| | Re: Is she lying?
H. came tonight and just left, says he'll come see me tomorrow. I'm not gonna worry about him anymore, it's been too stressful lately.
H. says R. in this situation is a black guy, but according to the lady, her son R. is half filipino and half-white. So weird... I have a feeling that I will never know the truth about this story. I had asked him to take a polygraph, he agreed at first but later when I found a polygraph service he expressed his mistrust for the test. Says it's not 100% accurate and I didn't push it further.
I was able to maintain my calm tonight, so reasoned with him to consider getting tested again. I also went to see my Dr. Thursday and asked her to contact H's Dr. She said she will do it, but cautioned that if his other tests come back negative, he will have more ammunition to gun me for infidelity.

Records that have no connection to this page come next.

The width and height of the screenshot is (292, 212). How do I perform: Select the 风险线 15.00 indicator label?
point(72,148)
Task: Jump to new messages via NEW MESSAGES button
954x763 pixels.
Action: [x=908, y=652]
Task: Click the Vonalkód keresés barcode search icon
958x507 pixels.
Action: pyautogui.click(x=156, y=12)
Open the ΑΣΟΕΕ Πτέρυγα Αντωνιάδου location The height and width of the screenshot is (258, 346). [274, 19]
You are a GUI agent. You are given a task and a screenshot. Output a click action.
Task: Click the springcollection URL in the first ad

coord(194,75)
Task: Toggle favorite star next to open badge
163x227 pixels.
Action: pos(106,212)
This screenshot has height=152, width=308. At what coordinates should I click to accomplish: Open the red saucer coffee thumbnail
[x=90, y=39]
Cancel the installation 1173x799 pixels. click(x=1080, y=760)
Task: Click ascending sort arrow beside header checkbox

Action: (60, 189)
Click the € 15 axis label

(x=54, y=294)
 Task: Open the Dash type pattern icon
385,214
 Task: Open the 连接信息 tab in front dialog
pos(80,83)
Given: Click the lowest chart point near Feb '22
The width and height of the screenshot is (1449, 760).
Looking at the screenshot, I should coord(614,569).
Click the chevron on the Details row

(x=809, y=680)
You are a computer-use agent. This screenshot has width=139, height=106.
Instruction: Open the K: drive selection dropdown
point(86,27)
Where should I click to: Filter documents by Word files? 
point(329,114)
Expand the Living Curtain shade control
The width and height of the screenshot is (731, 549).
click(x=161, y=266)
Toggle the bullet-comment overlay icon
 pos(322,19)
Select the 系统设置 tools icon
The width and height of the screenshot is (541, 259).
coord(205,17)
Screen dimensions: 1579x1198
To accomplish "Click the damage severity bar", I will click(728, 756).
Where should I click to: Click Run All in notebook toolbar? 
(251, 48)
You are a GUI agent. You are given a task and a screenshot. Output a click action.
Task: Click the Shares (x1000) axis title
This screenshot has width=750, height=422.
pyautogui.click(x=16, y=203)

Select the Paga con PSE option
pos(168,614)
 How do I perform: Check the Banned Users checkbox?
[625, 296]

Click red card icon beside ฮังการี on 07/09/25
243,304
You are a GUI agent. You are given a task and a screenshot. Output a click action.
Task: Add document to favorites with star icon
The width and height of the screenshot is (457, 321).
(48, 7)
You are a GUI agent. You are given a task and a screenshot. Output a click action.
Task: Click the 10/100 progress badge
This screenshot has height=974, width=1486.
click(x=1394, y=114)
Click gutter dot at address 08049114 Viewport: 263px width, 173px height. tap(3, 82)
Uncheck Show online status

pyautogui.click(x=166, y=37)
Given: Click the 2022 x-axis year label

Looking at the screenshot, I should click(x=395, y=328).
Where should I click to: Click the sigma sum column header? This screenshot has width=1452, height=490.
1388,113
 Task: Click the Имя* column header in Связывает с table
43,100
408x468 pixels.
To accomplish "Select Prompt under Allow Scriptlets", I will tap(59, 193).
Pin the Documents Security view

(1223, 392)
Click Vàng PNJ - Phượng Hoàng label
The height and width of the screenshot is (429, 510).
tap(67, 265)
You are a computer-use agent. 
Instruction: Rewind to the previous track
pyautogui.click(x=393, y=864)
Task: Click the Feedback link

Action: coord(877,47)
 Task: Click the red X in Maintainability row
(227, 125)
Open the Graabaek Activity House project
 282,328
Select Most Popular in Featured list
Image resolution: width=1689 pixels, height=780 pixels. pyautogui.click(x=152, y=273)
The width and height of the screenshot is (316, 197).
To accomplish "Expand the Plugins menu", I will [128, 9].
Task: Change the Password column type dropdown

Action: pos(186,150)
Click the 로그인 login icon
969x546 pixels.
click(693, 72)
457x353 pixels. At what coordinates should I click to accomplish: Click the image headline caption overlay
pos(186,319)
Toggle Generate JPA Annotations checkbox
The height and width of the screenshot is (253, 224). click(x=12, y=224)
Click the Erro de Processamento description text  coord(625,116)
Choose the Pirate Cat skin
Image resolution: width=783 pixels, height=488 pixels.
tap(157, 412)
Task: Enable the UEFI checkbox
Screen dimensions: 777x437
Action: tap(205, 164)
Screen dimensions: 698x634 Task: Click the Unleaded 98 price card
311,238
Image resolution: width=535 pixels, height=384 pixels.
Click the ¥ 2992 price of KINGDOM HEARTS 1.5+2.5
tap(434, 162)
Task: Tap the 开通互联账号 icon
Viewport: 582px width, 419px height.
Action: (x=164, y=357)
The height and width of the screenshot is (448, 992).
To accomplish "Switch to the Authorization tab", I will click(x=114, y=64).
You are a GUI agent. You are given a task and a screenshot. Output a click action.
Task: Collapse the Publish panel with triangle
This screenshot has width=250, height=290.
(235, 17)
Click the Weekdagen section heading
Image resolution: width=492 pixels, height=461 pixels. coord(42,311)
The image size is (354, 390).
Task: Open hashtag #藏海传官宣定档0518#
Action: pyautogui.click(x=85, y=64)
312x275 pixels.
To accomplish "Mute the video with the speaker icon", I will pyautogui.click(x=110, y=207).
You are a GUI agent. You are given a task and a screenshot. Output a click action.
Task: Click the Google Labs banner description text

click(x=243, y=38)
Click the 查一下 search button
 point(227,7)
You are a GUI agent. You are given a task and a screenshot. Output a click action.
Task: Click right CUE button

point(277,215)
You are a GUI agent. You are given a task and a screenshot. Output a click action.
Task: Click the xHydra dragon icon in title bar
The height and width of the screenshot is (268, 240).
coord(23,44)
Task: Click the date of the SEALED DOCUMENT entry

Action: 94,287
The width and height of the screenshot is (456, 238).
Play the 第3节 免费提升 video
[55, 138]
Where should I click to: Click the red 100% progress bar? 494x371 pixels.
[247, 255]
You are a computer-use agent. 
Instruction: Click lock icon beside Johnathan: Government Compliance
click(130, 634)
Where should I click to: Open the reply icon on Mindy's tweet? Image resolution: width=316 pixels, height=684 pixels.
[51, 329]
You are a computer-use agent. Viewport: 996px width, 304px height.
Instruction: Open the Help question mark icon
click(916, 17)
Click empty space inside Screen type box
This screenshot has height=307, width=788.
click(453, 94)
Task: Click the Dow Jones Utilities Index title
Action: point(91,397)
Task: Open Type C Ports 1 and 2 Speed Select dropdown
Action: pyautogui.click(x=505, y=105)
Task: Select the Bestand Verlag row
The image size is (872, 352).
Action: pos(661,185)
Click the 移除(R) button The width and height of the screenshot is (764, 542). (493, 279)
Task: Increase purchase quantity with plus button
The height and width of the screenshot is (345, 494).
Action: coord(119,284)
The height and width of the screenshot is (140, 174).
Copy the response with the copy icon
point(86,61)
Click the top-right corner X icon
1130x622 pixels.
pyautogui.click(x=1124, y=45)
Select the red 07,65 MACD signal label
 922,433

But I see it as a win-win situation. If he tests negative, I will know for sure that I have no syphilis, my test results are false-positive. If he tests positive, then my innocence is proven and he gets treated. I already know of his infidelity, so it's not going to deliver another blow to me. The only good that can come out of this is the assurance of us or me never having had this horrible disease.
Then if he wants to blame me, be it. He knows in his heart that I have not slept with anyone else. He likes to blame me in the heat of things but knows I'm not the cheating type. It was evident tonight when we had this discussion and he understood it. So he's going back to the hospital on Tuesday.
He's asking me to let him come home and work on the marriage. I have my divorce papers ready but can't file them just yet. He's opening up a little by little and admits to personal stuff he never told me before. Says he's been working on himself, reading books on marriage, and sees how he's been immature. He's saying all the right things, but I don't know how to deal with this.
Why should I let him move back in? Who knows he only wants the comfort of the home, not me? I want him to suffer the consequences. I mean, we could work on the relationship without living together, right? I want him to prove he can change, get his life together first, no matter how long it takes, then come ask me for marriage again.
On the other hand, if he truly wants to change and work on the marriage, will not living together hinder the progress? Is it better to work on the marriage while living together or while being separated? How should I proceed with the situation at hand?
I don't even understand why I'm listening to him and not just filing for divorce already.